ESO / J. Colosimo

Cientistas da Universidade de Sydney conseguiram detectar evidências de um campo magnético associado a uma vasta “ponte” intergaláctica que liga duas de nossas vizinhas mais próximas, as Grandes e Pequenas Nuvens de Magalhães (LMC e SMC). Chamada de Ponte de Magalhães, ela une um enorme fluxo de gás neutro que se estende por cerca de 75 anos-luz entre as duas galáxias.

Havia indícios de que esse campo magnético poderia existir, mas ninguém o tinha observado até agora”, disse a pesquisadora que liderou o estudo, Jane Kaczmarek, da Universidade de Sydney, na Austrália.

ESA / Planck

Nossos vizinhos galácticos mais próximos, LMC e SMC, estão localizados respectivamente a 160.000 e 200.000 anos-luz da Terra, sendo visíveis na região sul do céu noturno. Os pesquisadores há muito já sabiam da existência da Ponte de Magalhães, um caminho que possui algumas estrelas conhecidas.

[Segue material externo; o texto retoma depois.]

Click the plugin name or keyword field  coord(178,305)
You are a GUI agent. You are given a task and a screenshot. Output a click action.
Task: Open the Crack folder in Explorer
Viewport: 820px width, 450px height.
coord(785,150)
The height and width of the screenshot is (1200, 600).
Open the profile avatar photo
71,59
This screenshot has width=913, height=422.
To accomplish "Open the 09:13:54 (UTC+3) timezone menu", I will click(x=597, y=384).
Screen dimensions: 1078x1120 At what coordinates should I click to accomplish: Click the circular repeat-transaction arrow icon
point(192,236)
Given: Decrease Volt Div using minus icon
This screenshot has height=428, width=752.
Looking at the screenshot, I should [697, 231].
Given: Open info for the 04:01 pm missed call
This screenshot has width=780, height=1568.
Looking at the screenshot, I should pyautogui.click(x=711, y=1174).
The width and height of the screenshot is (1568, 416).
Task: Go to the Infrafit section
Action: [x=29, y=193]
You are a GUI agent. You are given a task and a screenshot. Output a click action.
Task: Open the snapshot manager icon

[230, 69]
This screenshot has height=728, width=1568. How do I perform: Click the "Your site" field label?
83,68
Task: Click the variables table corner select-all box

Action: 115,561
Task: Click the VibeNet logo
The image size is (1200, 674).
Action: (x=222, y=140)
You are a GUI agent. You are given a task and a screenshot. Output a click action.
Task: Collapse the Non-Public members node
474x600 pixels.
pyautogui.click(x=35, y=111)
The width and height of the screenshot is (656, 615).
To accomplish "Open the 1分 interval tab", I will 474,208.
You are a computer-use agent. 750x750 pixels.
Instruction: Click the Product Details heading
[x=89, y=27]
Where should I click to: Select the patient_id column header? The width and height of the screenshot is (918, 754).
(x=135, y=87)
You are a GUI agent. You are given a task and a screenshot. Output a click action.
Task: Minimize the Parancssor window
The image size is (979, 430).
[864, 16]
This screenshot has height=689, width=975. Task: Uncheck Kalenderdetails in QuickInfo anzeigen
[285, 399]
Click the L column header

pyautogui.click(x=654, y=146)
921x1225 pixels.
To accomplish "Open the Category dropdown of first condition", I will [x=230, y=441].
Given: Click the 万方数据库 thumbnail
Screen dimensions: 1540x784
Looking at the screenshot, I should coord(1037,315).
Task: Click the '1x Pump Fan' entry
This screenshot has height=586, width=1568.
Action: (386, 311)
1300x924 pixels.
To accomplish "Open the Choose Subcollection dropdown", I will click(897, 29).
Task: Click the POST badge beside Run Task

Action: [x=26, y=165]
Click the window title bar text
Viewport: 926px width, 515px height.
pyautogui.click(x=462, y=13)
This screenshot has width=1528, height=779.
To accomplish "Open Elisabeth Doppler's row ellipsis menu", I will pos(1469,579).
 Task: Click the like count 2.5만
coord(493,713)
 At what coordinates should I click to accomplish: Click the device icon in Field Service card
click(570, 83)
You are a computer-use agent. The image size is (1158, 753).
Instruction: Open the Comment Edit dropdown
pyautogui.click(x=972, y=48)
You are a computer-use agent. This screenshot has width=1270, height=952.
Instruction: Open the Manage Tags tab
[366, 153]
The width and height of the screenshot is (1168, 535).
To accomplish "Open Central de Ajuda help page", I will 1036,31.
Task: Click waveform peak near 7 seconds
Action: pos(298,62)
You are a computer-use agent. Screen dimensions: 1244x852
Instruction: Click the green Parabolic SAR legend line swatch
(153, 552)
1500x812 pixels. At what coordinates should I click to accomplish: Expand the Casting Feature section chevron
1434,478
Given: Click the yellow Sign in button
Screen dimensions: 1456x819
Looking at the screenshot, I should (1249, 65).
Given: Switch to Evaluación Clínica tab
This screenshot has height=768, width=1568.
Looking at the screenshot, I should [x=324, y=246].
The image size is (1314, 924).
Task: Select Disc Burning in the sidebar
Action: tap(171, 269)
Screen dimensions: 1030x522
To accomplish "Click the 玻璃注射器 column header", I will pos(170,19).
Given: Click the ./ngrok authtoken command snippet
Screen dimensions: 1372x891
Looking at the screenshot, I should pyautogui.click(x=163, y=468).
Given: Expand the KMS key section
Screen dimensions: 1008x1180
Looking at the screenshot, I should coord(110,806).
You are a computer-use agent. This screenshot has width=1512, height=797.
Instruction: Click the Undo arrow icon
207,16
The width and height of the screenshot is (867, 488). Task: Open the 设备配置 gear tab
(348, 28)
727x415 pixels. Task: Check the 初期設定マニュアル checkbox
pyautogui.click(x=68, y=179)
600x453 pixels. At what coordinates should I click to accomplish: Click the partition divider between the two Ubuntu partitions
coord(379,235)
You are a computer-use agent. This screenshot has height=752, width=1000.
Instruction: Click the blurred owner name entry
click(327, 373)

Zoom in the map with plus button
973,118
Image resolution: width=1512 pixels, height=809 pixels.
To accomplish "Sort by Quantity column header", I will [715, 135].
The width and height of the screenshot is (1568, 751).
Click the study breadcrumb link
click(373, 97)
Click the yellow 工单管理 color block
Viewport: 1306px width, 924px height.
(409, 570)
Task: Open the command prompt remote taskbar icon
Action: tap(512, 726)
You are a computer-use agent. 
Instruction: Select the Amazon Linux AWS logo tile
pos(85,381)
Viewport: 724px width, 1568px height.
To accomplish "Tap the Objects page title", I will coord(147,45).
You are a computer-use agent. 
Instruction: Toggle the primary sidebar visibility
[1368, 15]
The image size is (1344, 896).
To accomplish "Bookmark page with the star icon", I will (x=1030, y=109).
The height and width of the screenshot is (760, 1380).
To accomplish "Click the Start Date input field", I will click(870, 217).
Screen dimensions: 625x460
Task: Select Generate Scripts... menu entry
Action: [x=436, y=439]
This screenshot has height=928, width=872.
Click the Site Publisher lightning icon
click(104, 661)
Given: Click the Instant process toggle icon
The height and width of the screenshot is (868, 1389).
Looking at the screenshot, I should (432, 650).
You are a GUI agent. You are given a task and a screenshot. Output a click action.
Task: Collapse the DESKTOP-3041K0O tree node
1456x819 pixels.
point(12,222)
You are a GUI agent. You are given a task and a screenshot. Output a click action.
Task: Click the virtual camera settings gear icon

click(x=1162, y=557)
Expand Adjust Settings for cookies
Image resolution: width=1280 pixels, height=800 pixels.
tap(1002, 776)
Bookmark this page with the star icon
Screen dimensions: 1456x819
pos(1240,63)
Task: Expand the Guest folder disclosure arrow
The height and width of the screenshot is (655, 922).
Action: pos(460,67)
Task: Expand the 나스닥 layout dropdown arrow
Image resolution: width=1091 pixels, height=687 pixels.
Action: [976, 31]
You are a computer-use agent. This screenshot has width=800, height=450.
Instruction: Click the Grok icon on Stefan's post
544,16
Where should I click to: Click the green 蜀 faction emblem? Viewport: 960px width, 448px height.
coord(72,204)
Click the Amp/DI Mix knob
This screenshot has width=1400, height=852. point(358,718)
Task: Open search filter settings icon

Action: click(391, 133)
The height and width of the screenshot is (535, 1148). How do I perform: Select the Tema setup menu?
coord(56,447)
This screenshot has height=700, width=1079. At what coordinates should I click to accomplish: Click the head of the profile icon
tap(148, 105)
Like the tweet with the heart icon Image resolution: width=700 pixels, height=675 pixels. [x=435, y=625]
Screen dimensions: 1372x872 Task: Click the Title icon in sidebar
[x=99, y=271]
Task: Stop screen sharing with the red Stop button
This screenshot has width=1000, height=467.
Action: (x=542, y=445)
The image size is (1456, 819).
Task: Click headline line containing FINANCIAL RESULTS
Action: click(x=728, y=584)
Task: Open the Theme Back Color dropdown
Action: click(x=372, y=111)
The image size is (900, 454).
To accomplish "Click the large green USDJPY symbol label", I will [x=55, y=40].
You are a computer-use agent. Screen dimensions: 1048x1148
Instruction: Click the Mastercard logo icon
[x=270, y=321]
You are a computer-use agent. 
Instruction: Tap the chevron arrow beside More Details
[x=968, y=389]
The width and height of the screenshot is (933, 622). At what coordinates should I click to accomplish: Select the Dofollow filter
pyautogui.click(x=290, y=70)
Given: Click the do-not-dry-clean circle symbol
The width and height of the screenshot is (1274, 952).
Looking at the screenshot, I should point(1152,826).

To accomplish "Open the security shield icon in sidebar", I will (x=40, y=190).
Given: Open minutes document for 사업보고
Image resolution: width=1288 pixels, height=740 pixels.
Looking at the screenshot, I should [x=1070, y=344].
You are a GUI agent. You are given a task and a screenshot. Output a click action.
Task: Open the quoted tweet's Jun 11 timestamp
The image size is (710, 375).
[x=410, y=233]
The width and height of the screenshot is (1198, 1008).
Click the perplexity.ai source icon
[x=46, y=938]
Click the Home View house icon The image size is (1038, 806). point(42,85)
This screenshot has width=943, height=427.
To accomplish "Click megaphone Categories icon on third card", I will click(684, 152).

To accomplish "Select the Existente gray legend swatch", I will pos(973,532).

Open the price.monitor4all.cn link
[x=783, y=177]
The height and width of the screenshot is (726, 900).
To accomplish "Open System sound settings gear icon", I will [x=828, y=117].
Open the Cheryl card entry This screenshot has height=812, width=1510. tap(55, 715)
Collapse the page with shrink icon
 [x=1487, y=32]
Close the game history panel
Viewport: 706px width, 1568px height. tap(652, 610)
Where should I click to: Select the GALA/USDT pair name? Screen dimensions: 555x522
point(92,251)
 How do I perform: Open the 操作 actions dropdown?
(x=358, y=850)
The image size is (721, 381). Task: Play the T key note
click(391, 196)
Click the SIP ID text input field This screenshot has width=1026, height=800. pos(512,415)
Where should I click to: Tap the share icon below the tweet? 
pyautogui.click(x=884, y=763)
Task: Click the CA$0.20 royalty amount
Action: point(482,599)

Mas, até então, pouco se sabia sobre o campo magnético associado à ponte.

Em um estudo publicado no periódico Monthly Notices da Royal Astronomical Society, os pesquisadores relataram que este recém-descoberto campo magnético possui um milionésimo da força do escudo magnético protetor da Terra – bem como poderia fornecer algumas informações sobre como este se formou.

Duas das principais hipóteses sugerem que o campo magnético foi gerado a partir da ponte, ou poderia ter sido “rasgado” a partir das duas galáxias anãs que se fundiram formando a passagem. Agora, se uma ponte de estrelas soa um pouco “sci-fi” para você, tenha em mente que grande parte do Espaço sideral é composto por diferentes campos magnéticos.

 

“Não só galáxias inteiras são magnéticas, como também os fios finos e delicados que juntam essas galáxias”, explicou um dos pesquisadores, Bryan Gaensler, da Universidade de Toronto, no Canadá. “Onde quer que olhemos no céu, encontramos magnetismo”.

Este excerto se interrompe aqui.